Entries for locating text and elements:
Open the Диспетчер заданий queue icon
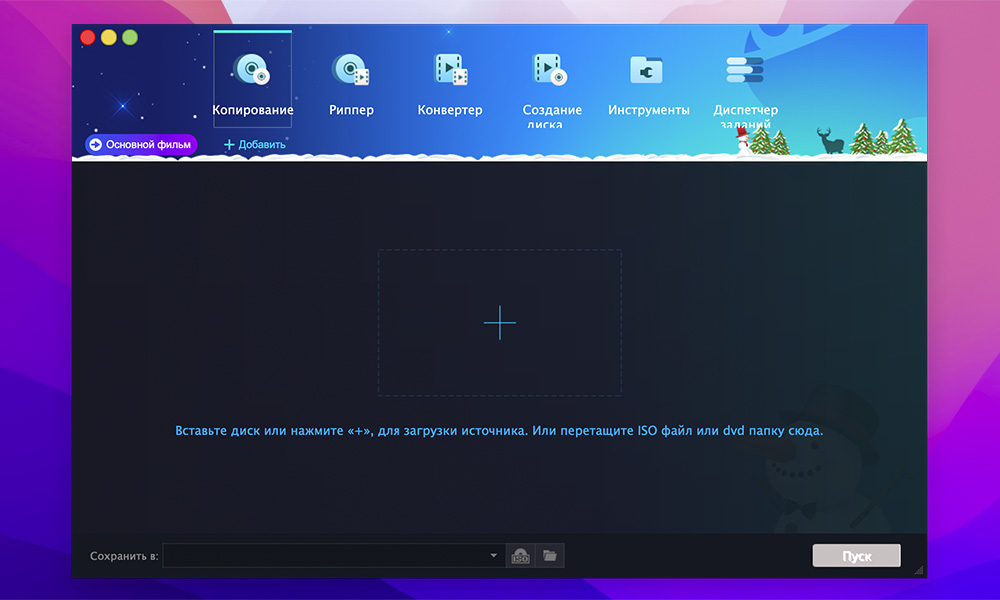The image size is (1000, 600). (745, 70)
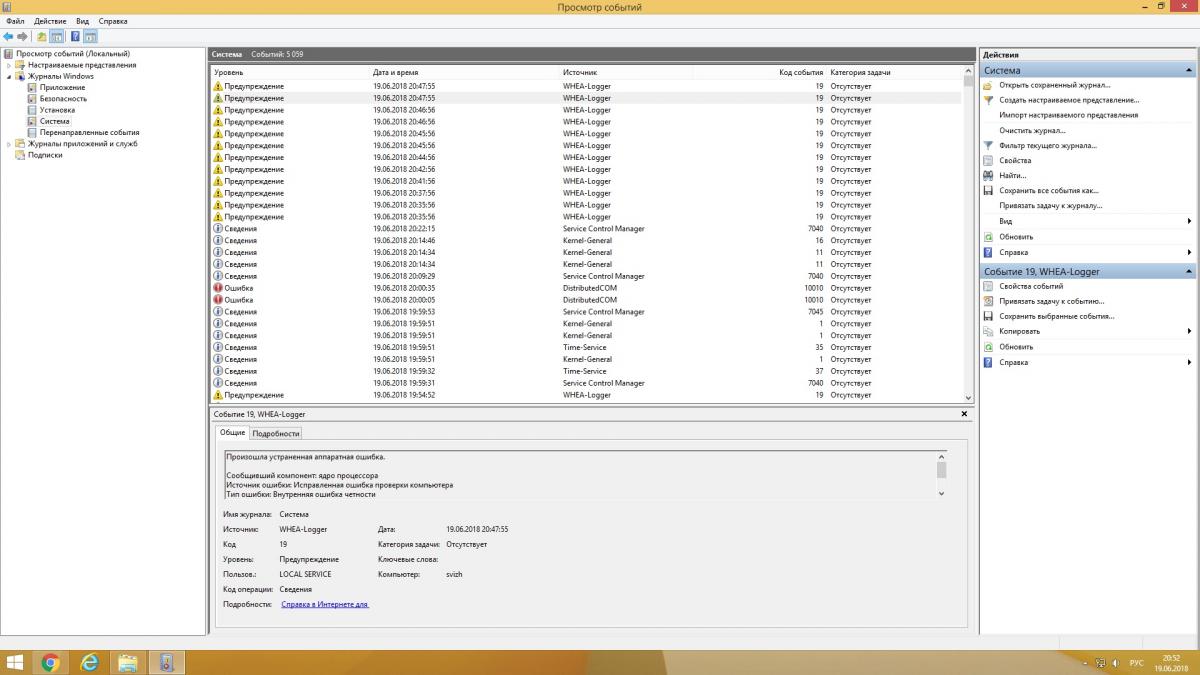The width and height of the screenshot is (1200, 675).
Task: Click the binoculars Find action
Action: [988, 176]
...
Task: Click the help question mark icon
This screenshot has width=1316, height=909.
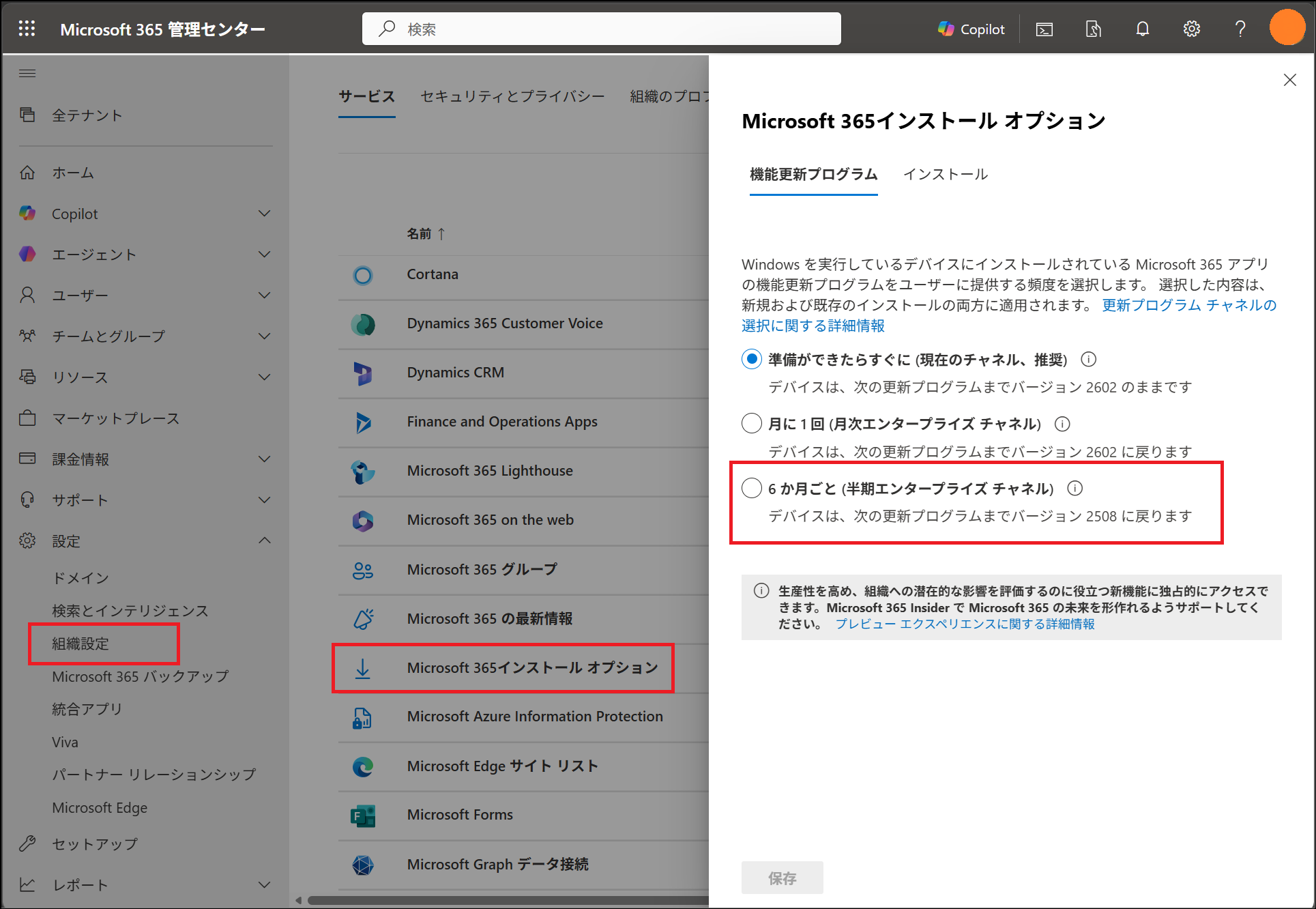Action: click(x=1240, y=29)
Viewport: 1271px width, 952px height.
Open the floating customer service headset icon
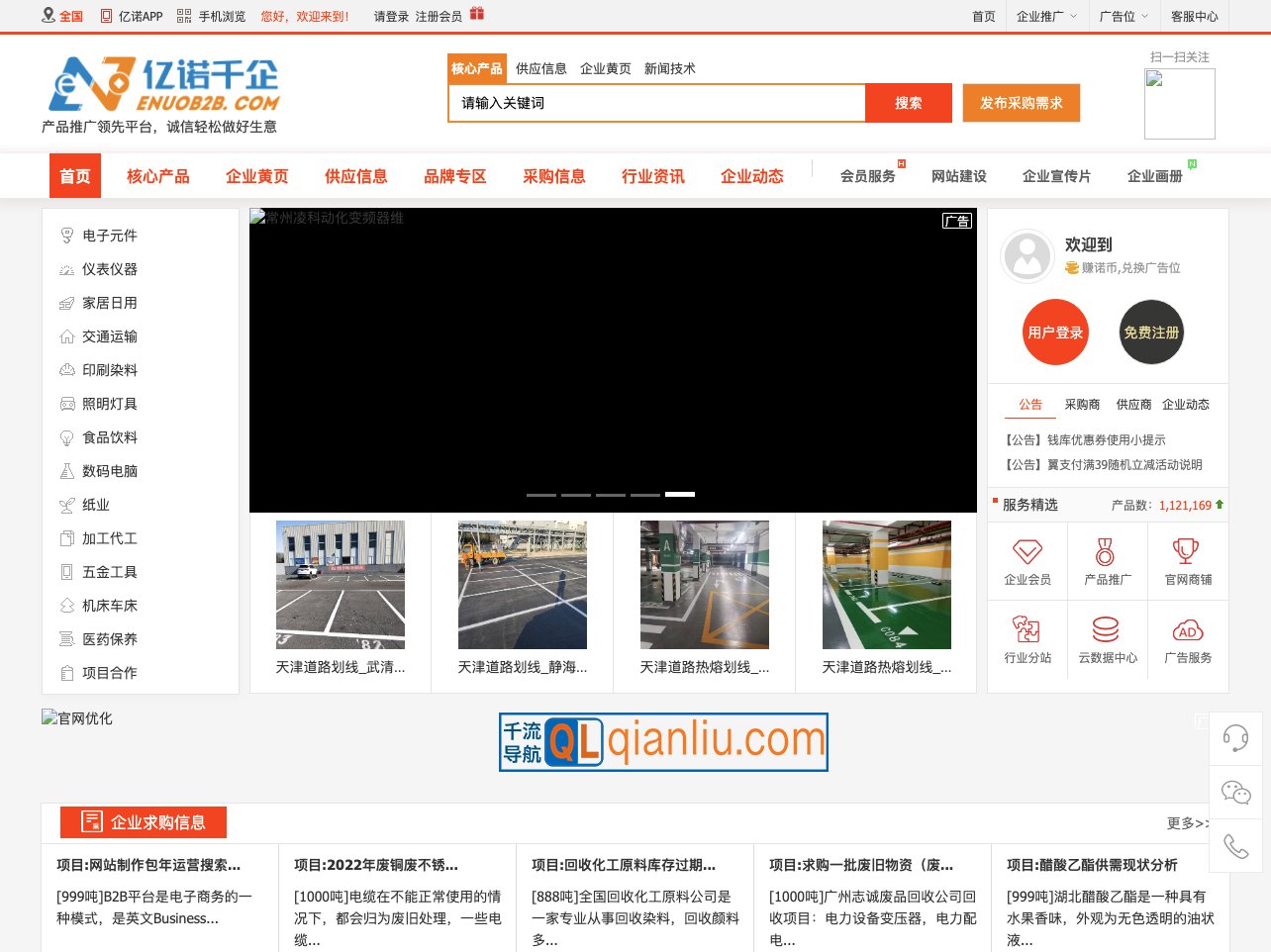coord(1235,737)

* [WHAT YOU WILL DO]: Please format the material from the line that contains "Viewport: 1271px width, 952px height." through the line that contains "coord(1235,737)" as a Markdown table with the columns Row and Line, numbering each line and skipping blank ones. Leave the pictures out.

* [EXPECTED ANSWER]:
| Row | Line |
|---|---|
| 1 | Viewport: 1271px width, 952px height. |
| 2 | Open the floating customer service headset icon |
| 3 | coord(1235,737) |